И второй, и третий танец прошли с тем же успехом. Было видно, как члены комитета собрались и стоя совещаются, готовясь к всеобщей принудительной танцевальной мобилизации.

Несколько молодых людей в смокингах, которые чуть ранее выполняли обязанности церемониймейстеров, вышли вперед как главные кандидаты на роль кавалеров. Но когда они подходили к столикам, поднималась такая паника, будто они собирались устроить скандал. В итоге бедняги не решились даже вернуться обратно и смешались с толпой.

Фикри-бей уладил все с фонарями, а потом на какое-то время пропал. И вновь появился уже на площадке, только когда заиграл джазовый оркестр. Он переоделся в смокинг, из карманов которого выглядывала пара самых необычных шелковых платков, какие только можно было найти в его магазине. Именно он был сейчас самым элегантно одетым кавалером. Стало ясно, что в качестве партнерши он решил выбрать меня. Мы вместе работали в комитете, потому в этом не было ничего необычного.

Я ждала, когда он подойдет ко мне, чтобы преподать ему небольшой урок. Но он почему-то тушевался в присутствии отца и ожидал приглашения от нас. Он довольствовался тем, что все прохаживался вокруг и только один раз, приподняв бровь, бросил на меня один из своих знаменитых заигрывающих взглядов. Заметив, что на меня это не действует, он начал отпускать свои шуточки так, чтобы я могла их услышать. Если бы он сейчас еще и начал читать газель, то в арсенале его не осталось бы больше ни одного средства, которые безотказно действовали на местных красавиц. Но так как при таком шуме это вряд ли бы получилось, он с кислой миной удалился.

Здесь живут мать с дочкой. Они из Стамбула. Мать портниха. У них свой дом, она работает там в комнатушке, которую они переоборудовали под ателье, и шьет те модели женского платья, образцы которых вывешивает за стеклом окна, выходящего на улицу.

Ее дочка, которую здесь все называют Хиджран[61]61
  Хиджран (араб.) – разлука; душевная боль.


[Закрыть]
, в прямом смысле этого слова беспутная девица. Хотя ей уже отнюдь не двадцать лет, одевается она как ребенок, с утра до ночи бродит по улицам в выцветшей юбке, порванной в нескольких местах.
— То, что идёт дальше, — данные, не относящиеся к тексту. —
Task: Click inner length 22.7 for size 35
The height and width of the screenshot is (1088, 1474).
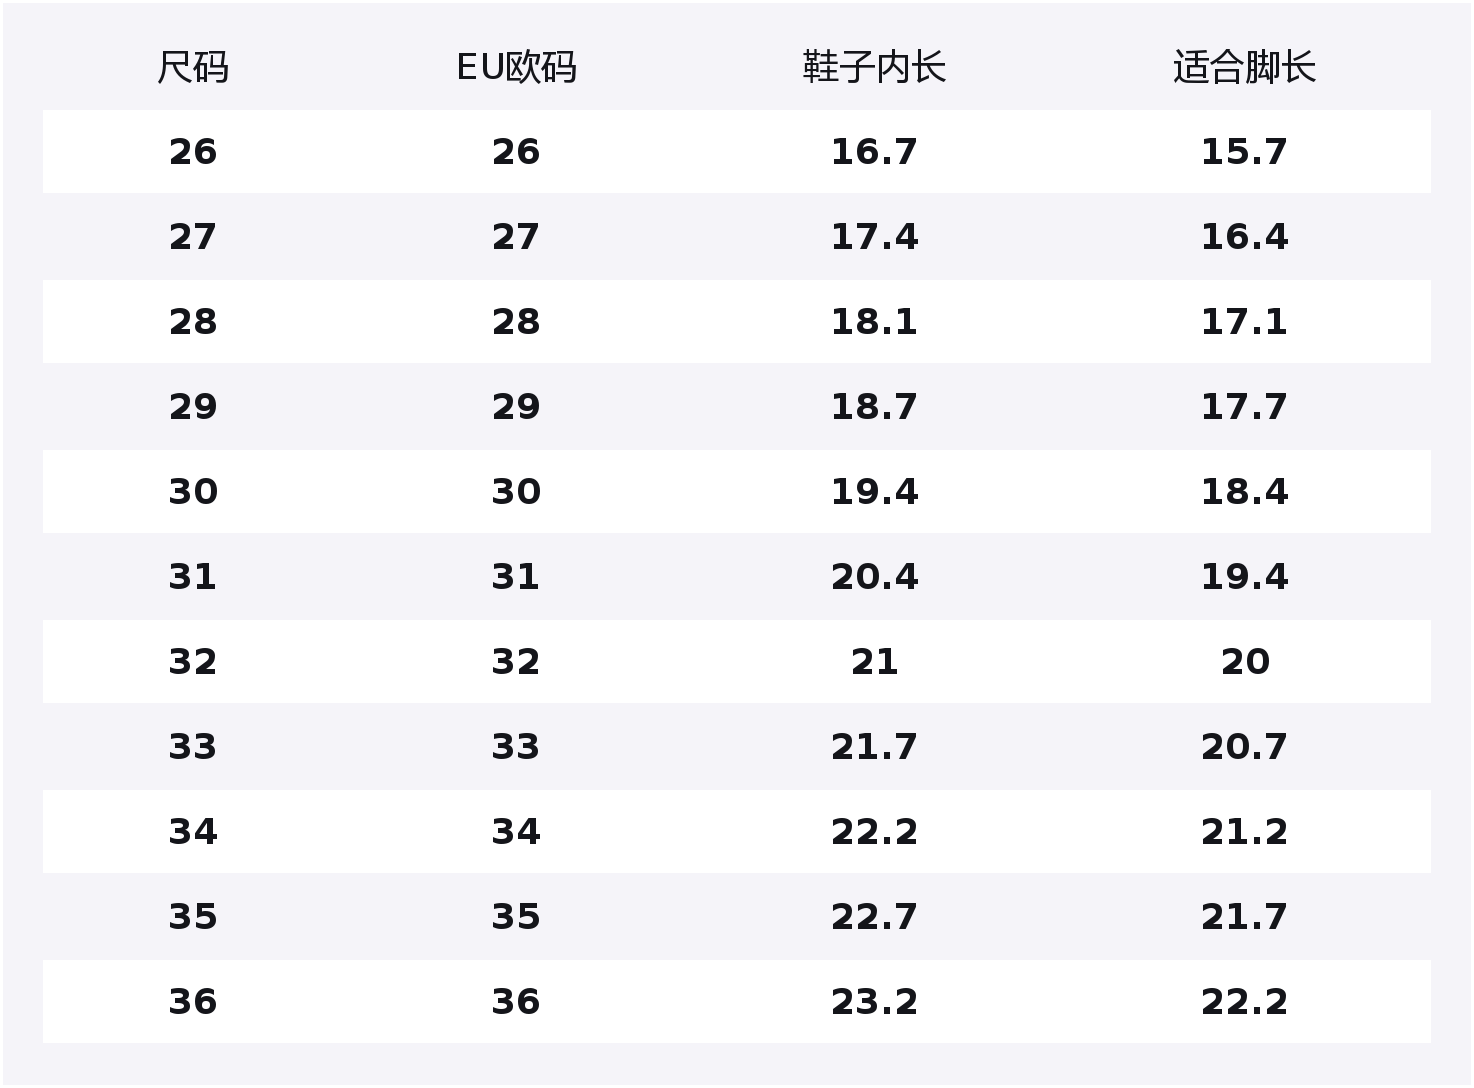Action: coord(874,917)
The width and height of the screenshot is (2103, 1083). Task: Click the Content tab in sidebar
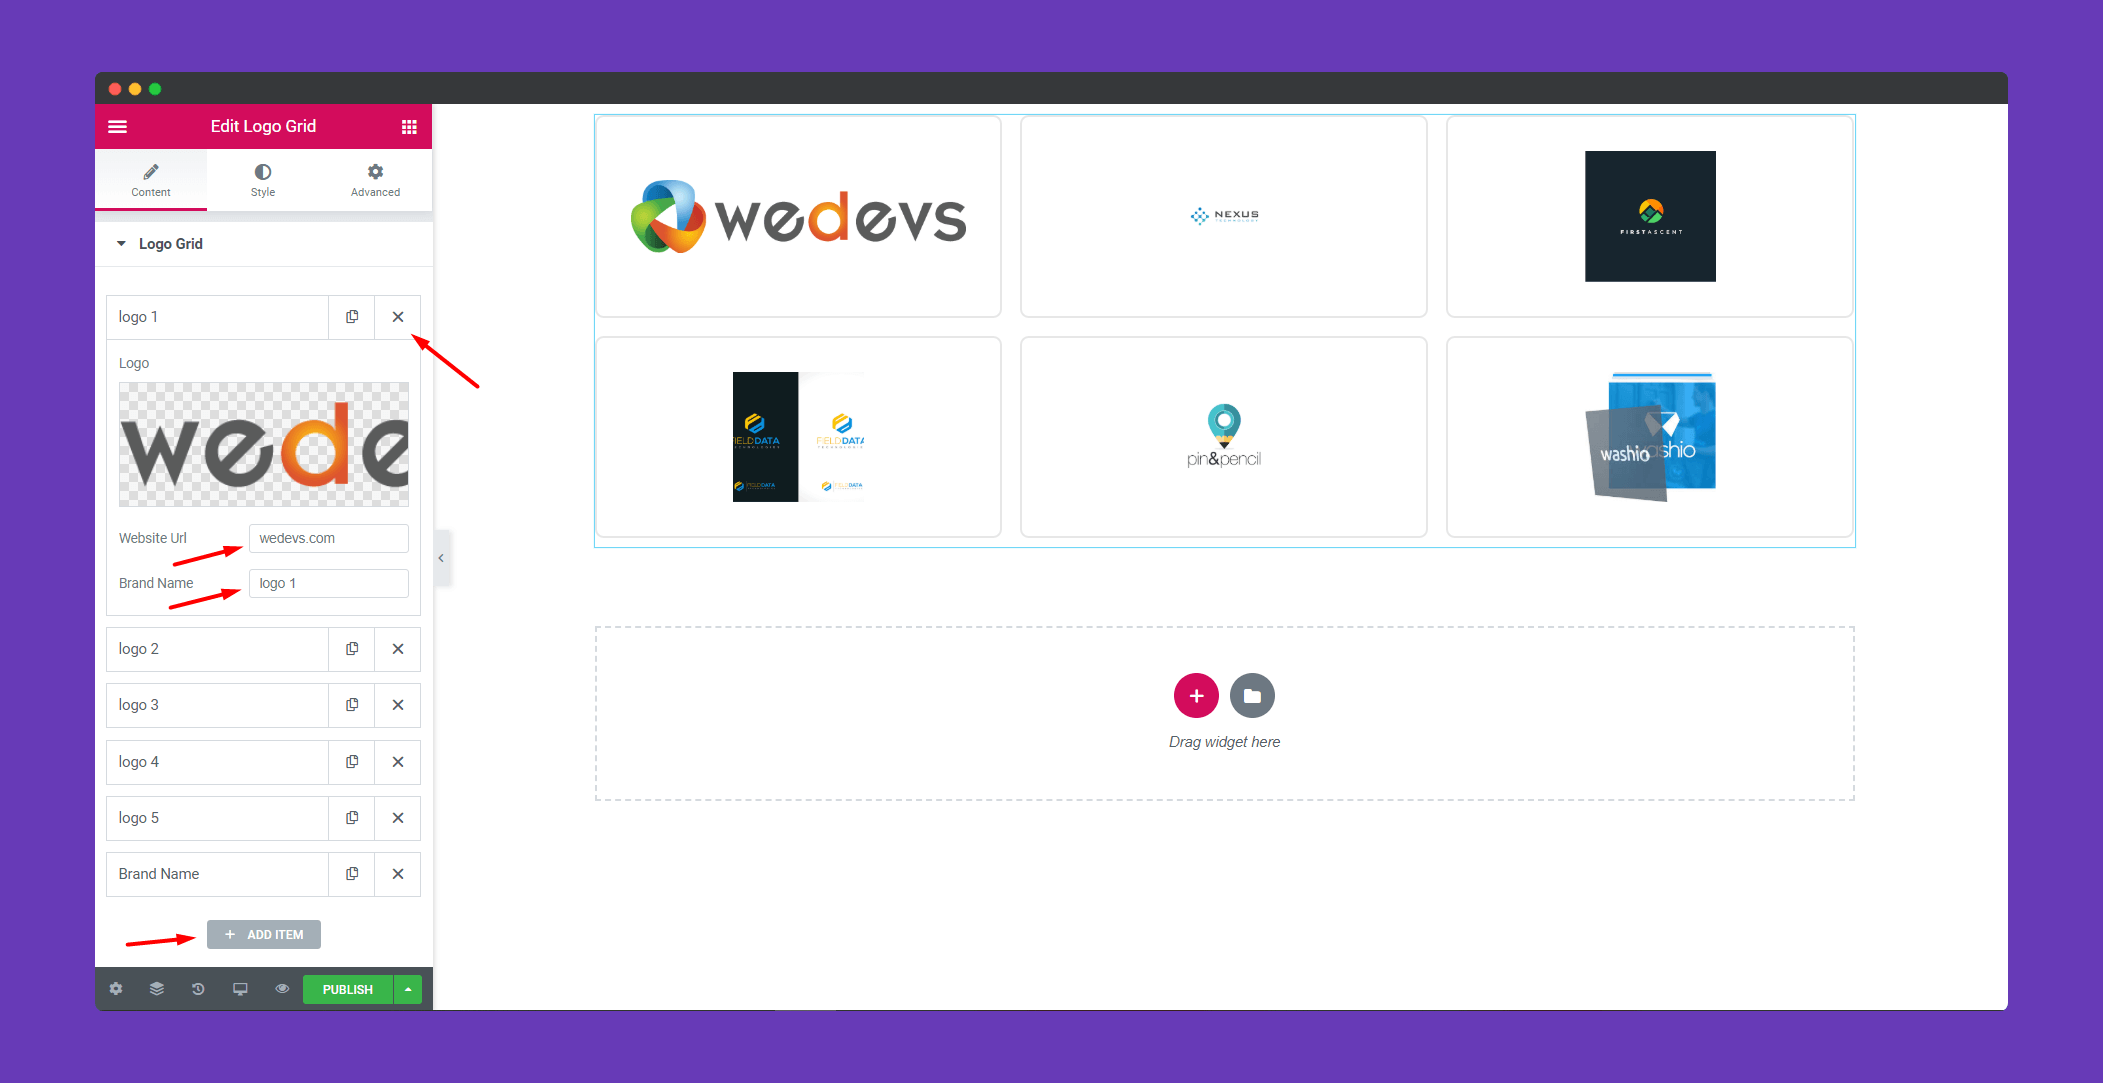coord(151,180)
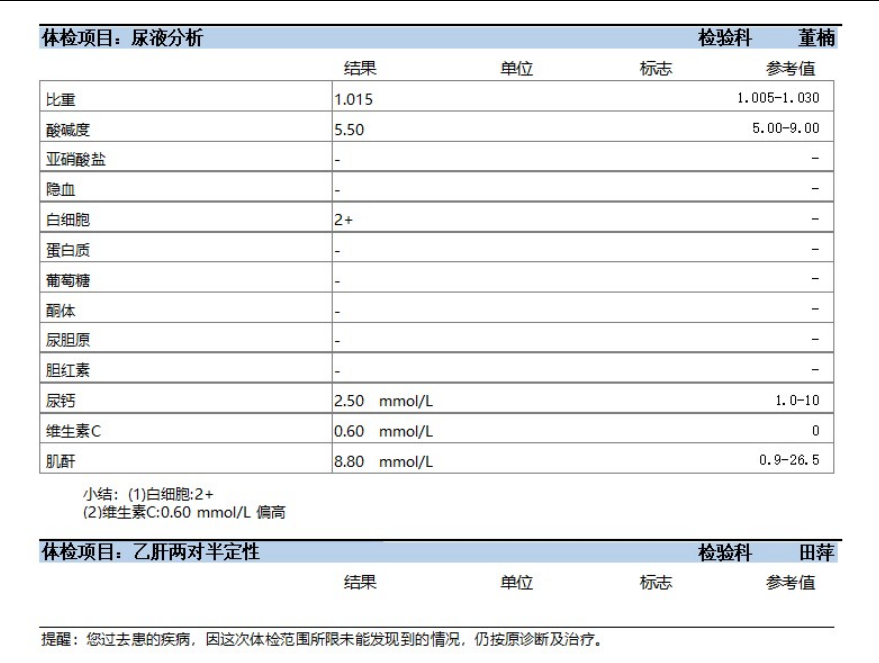Select the summary line 白细胞:2+
The height and width of the screenshot is (663, 879).
coord(148,494)
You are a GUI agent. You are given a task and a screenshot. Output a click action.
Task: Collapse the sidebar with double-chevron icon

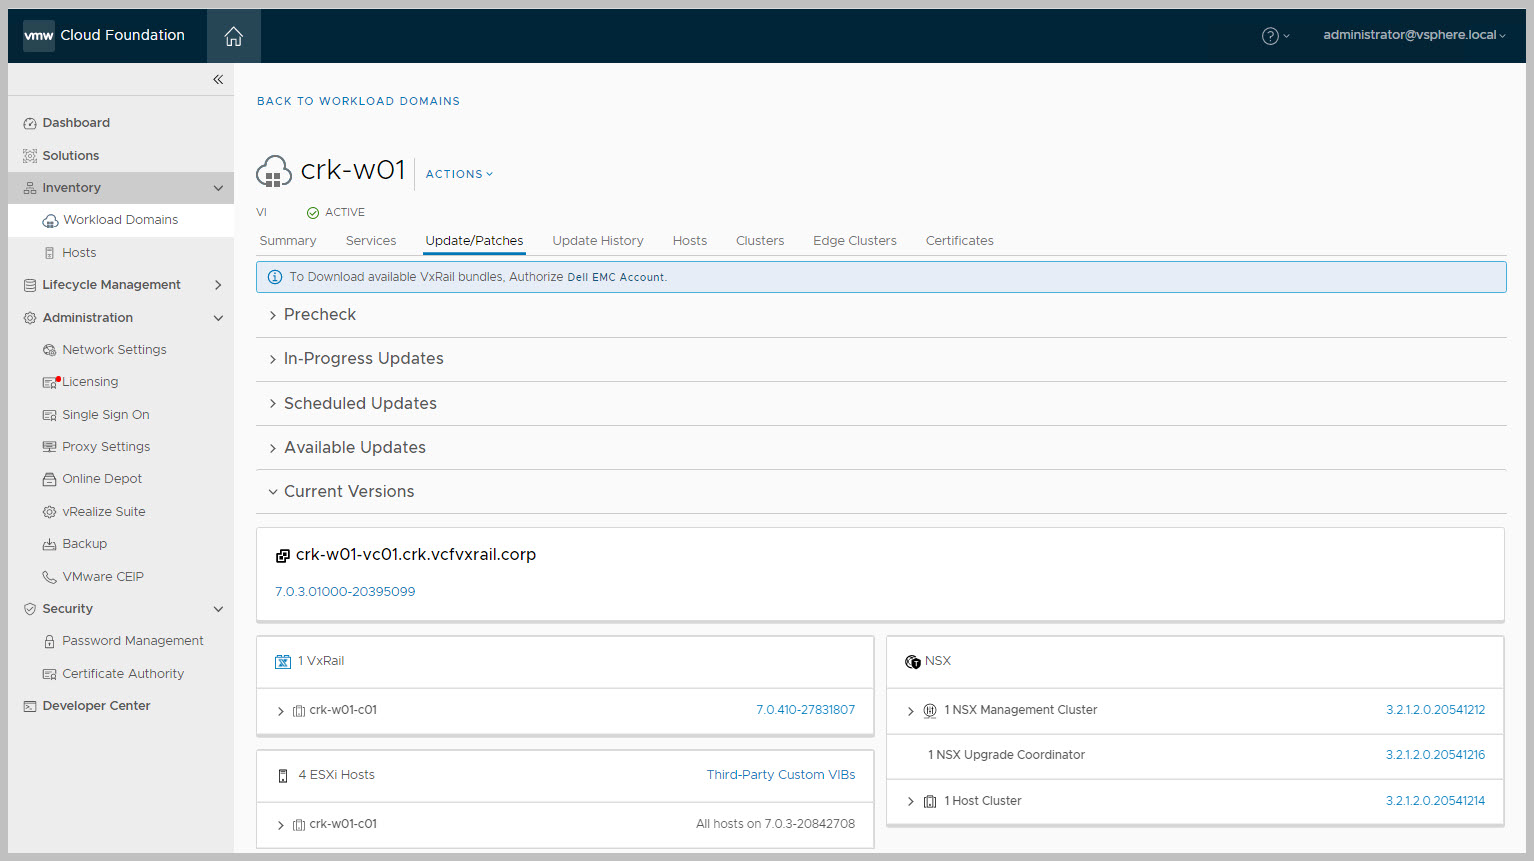(218, 79)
У нее широкие бедра, ноги кривые, как кувшины, и на ногах туфли со сбитыми каблуками.

В городке про нее говорят, что она и бесстыжая, и немного не в себе. Она огрызается на молодых людей, которые начинают к ней приставать: «Раскройте глаза. Я из Стамбула. Вы тут смотрите, думаете, ох, девушка в открытой одежде расхаживает. Да не для вашего рта ложка. Я веду себя как мужчина. Ну-ка, давай проверим!» Несмотря на такие разговоры, она с парой знакомых мужчин время от времени нет да и уедет в лес, что рядом с городом. В такие дни можно слышать крики портнихи, которая выбегает из дома и ищет свою дочь: «Ну куда же ты опять пропала? Ох, и случится что-нибудь с этим непутевым ребенком!»

Имена матери и дочери промелькнули как-то на заседании комитета. Городской глава нахмурил брови, будто речь шла о чем-то чрезвычайно важном, и сказал: «Мы, конечно, не в силах помешать им явиться на бал. Но страшно, что эта сумасшедшая девица может выкинуть что-нибудь на балу и тем самым подпортит репутацию меджлиса. Лучше всего, чтобы она совсем не показывалась, ну или, во всяком случае, не участвовала ни в каких танцах». Члены комитета единогласно приняли это предложение.

Однако дамы в этот вечер оказались наперечет, а потому бойкот в отношении Хиджран был снят. Молодые люди в смокингах просто в очередь выстраивались, чтобы с ней потанцевать. Один раз Фикри-бей даже пригласил на танец ее мать. Но швея сделала всего пару кругов. Бедняжка все никак не могла попасть в такт, а в довершение всего сломала каблук и потому была вынуждена, вся дрожа, сесть на место.

Специально для этой ночи комитет организовал стол с закусками. Буфет располагался в углу сада, в строении вроде кофейни. Ближе к полуночи гостей предполагалось отводить туда группами и угощать мороженым и лимонадом.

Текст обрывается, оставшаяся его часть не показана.